TASK DIRECTIONS: Would you return all of this data exactly, leaving nothing out?

== INPUT RECORDS ==

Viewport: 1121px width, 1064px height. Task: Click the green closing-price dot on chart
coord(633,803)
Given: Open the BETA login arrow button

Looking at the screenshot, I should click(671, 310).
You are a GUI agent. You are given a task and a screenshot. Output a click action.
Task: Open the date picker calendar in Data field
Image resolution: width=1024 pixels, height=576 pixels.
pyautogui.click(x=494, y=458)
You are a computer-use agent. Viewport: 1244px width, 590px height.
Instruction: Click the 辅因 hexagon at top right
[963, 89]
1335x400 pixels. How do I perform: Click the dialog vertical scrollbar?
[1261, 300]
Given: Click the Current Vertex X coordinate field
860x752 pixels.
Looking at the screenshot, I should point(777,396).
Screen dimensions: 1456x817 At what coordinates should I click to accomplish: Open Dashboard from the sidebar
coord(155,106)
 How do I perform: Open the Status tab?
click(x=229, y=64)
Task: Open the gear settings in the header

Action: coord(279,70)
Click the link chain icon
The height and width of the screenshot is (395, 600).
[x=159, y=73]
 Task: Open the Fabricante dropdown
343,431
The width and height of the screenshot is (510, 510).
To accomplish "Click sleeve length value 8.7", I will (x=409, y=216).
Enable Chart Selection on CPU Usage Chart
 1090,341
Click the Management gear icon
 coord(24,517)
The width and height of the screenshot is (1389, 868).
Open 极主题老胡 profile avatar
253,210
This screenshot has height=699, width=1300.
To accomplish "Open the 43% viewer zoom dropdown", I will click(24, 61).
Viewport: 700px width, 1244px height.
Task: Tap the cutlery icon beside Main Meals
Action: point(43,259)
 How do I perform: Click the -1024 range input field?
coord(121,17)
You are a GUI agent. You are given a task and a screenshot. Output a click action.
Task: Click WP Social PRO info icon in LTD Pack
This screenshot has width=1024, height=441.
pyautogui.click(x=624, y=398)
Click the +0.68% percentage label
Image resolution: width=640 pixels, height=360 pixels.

===

TASK ANSWER:
Viewport: 1121px width, 1064px height. Task: Click the green closing-price dot on chart
coord(633,803)
Given: Open the BETA login arrow button

Looking at the screenshot, I should click(671, 310).
You are a GUI agent. You are given a task and a screenshot. Output a click action.
Task: Open the date picker calendar in Data field
Image resolution: width=1024 pixels, height=576 pixels.
pyautogui.click(x=494, y=458)
You are a computer-use agent. Viewport: 1244px width, 590px height.
Instruction: Click the 辅因 hexagon at top right
[963, 89]
1335x400 pixels. How do I perform: Click the dialog vertical scrollbar?
[1261, 300]
Given: Click the Current Vertex X coordinate field
860x752 pixels.
Looking at the screenshot, I should point(777,396).
Screen dimensions: 1456x817 At what coordinates should I click to accomplish: Open Dashboard from the sidebar
coord(155,106)
 How do I perform: Open the Status tab?
click(x=229, y=64)
Task: Open the gear settings in the header

Action: coord(279,70)
Click the link chain icon
The height and width of the screenshot is (395, 600).
[x=159, y=73]
 Task: Open the Fabricante dropdown
343,431
The width and height of the screenshot is (510, 510).
To accomplish "Click sleeve length value 8.7", I will (x=409, y=216).
Enable Chart Selection on CPU Usage Chart
 1090,341
Click the Management gear icon
 coord(24,517)
The width and height of the screenshot is (1389, 868).
Open 极主题老胡 profile avatar
253,210
This screenshot has height=699, width=1300.
To accomplish "Open the 43% viewer zoom dropdown", I will click(24, 61).
Viewport: 700px width, 1244px height.
Task: Tap the cutlery icon beside Main Meals
Action: point(43,259)
 How do I perform: Click the -1024 range input field?
coord(121,17)
You are a GUI agent. You are given a task and a screenshot. Output a click action.
Task: Click WP Social PRO info icon in LTD Pack
This screenshot has width=1024, height=441.
pyautogui.click(x=624, y=398)
Click the +0.68% percentage label
Image resolution: width=640 pixels, height=360 pixels.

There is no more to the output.